**Provided records**
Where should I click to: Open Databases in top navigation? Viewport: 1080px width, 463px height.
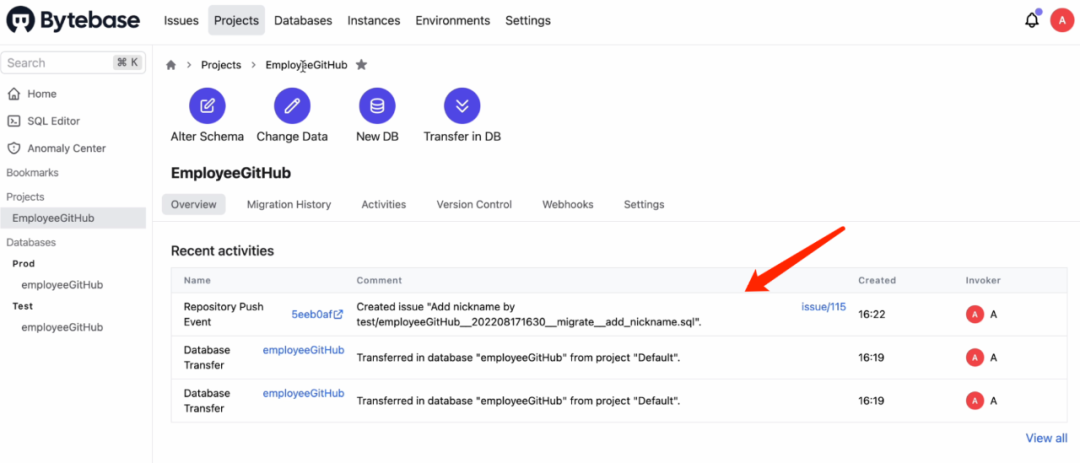[303, 20]
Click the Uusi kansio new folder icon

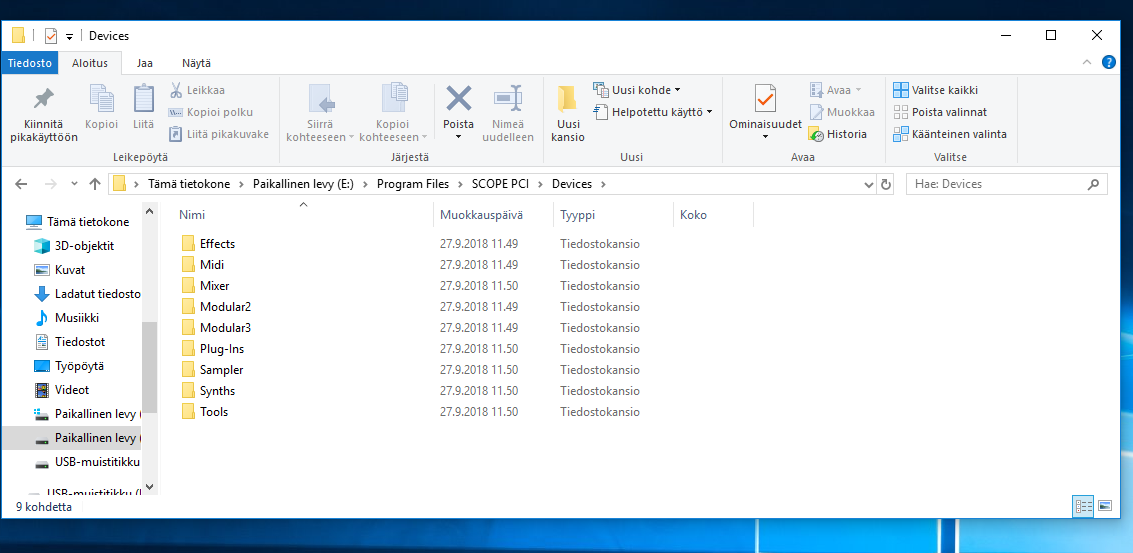[568, 99]
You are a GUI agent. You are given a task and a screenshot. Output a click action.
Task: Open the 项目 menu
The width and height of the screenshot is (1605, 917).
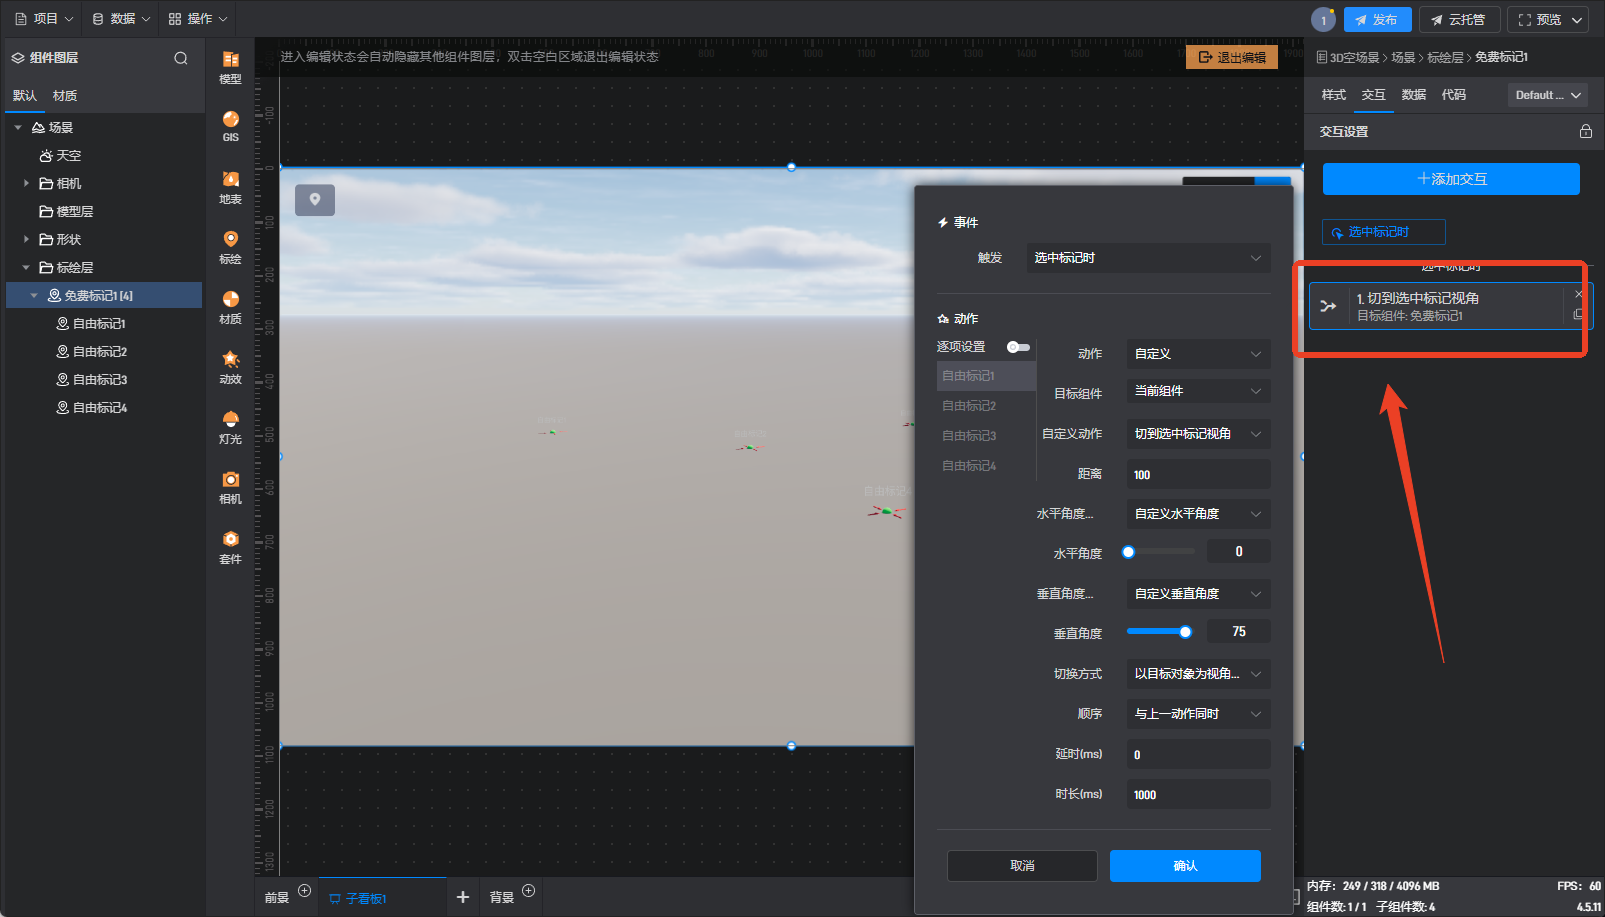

**Task description**
Once you have found every line in the listing that holds the string "screenshot", copy each of them.

**Response to the exercise**
You are a GUI agent. You are given a task and a screenshot. Output a click action.
The width and height of the screenshot is (1605, 917).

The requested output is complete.